Anyway, my hero Ijeoma Oluo has been writing recently about fat hatred in our society and how difficult it makes things for those of us who are fat or generally deemed to have too much body fat to be healthy or attractive or whatever. She wrote about her own experience of going to extreme measures to become thin and how it changed the way people reacted to her.
In these past couple years, I've gotten fat. At 5'5" I'm over 200 pounds, or at least I was last time I went to the doctor. I won't allow a scale in my home unless it's very small and for the purpose of precisely weighing food ingredients. When I was in high school, I was nearly underweight at 115 pounds. I began to gain weight in college as many people do, but I was still within the range of what the bullshit "BMI" thing considers "normal." I was happier with my body during that time than I ever have been, because society told me I was beautiful for it. I could wear what I wanted without judgement. I could eat in public without worrying if people thought I was terrible for it.
That was also a time in my life when any kind of dieting "worked" for me, as in it caused me to lose weight. I started exercising and counting calories and keeping track of my weight to ensure I didn't get "too" heavy and it produced the results I was looking for. But as I got older, it got harder. After I graduated college, I'd have to eat very little and exercise daily to lose weight. Finally, it got to a point that the extent I was willing to go to lose weight no longer worked. Diet and exercise did not cause my weight to decrease even after months of trying.

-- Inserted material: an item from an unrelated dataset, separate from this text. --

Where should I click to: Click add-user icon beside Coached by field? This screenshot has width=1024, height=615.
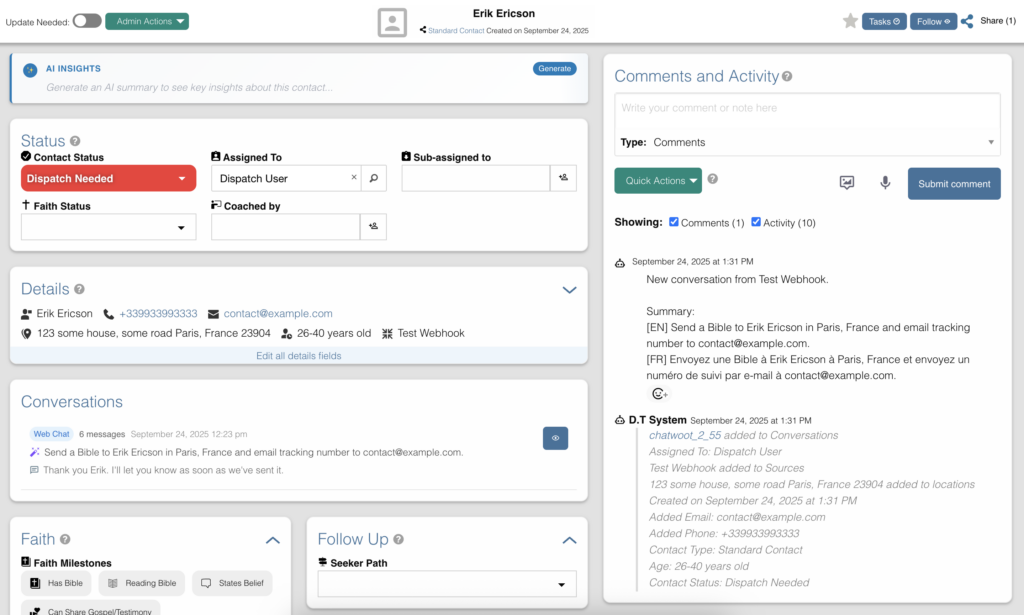point(373,227)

So I finally decided to give up. During this time, I'd always wanted to just be okay with my body rather than wanting a different one, but I've never been able to shake that voice that says I'm not beautiful anymore. I'm not like those beautiful thin girls. The voice that says I can't wear certain things or makes me hesitate before getting any kind of food in public. That makes me sigh with disappointment at my expanding gut.
But I don't want to go back, and I won't. Looking back to where I was just after college, I'm surprised that it didn't occur to me that under-nourishment could have been a factor in my increasing anxiety and depression. I used to make the tiniest little wraps, first with sliced turkey, then with hummus, and have that plus carrot sticks and something a little sweet like teddy grahams for lunch. I'd have a granola bar for breakfast every day. This meant spending every day at work hungry. I'd be unhappy and preoccupied for hours every day waiting for lunch or waiting to go home so I could have an insufficient dinner.
It was miserable. Food is life. We need it to live. Yet we've made in into a vice and an addiction. And I have no doubt that I'm more than a little addicted to sugar and probably other strange things that massive corporations have put into our food, but I don't have the money to get everything organic and untouched. And you know what? I fucking love sugar. I love chocolate. I love food! It's something I can look forward to every day. I take delight in trying new recipes, whether it's something vegetable-heavy or the most ridiculous ultra-dynamo brownies you've ever seen. I love mushrooms and bell peppers and all kinds of fruit and I love burgers and fries and those nasty potato chips with the fake cheese dust on them.
And I get to love that. But unfortunately, I too can see the difference in how I'm treated as my body naturally (yes I said naturally) grows. People don't make eye contact and smile at me like they used to. Honestly, as the years have gone by, the world seems less friendly even though I continue to make an effort to be friendly to strangers, whether they're checkout clerks or people passing by on the street. This is corny as all hell, but I've always felt like a little friendliness or a smile helps make the world a little bit better each time, so I smile at strangers. As long as they're not young white men in a pack, because, you know.
But people don't smile back as much. They don't seem to want to look at me. And it makes my world a little more sad.
Why? Because I look different? People think that fat individuals must lack willpower or have some kind of fundamental flaw that makes us unworthy of kindness or humanity. Because our bodies are a certain way, we don't get to be visible or feel beautiful. We're disgusting.
It's really sad, especially since so many of us naturally get fat as we get older. It's normal and healthy. I eat so much more fruit and vegetables than I did when I was a teenager yet people would compare teen me and present me and think that she's healthier. News flash, she's depressed. And at the same time, healthy is not synonymous with good. Some of us have chronic health issues but that doesn't make us bad people. Some of us could be healthier but choose not to take that path, whatever it entails, for personal reasons that are nobody else's business. Me? I could eat less sugar, and as I approach my 30's I'm naturally doing so because my body can't process it as well as it used to, clearly. But I'm still going to drink a milkshake sometimes because it tastes good and I like it. Why is that disgusting?
And don't say it's because you have to "pay" for my "health problems" because that argument is bullshit for many different reasons and if you even try I'll dedicate a post to how ignorant and hateful you are while I hand you ass to you.
People talk a big talk about acceptance and loving each other, but fat people don't get that. And they can make up all the excuses they want but the fact is that if you think a fat person is disgusting for being fat then you're being judgmental and hateful and you are, in fact, the disgusting one.
I'm going to keep enjoying life and learning to love my body the way it is. Because that makes me far happier than dieting ever did.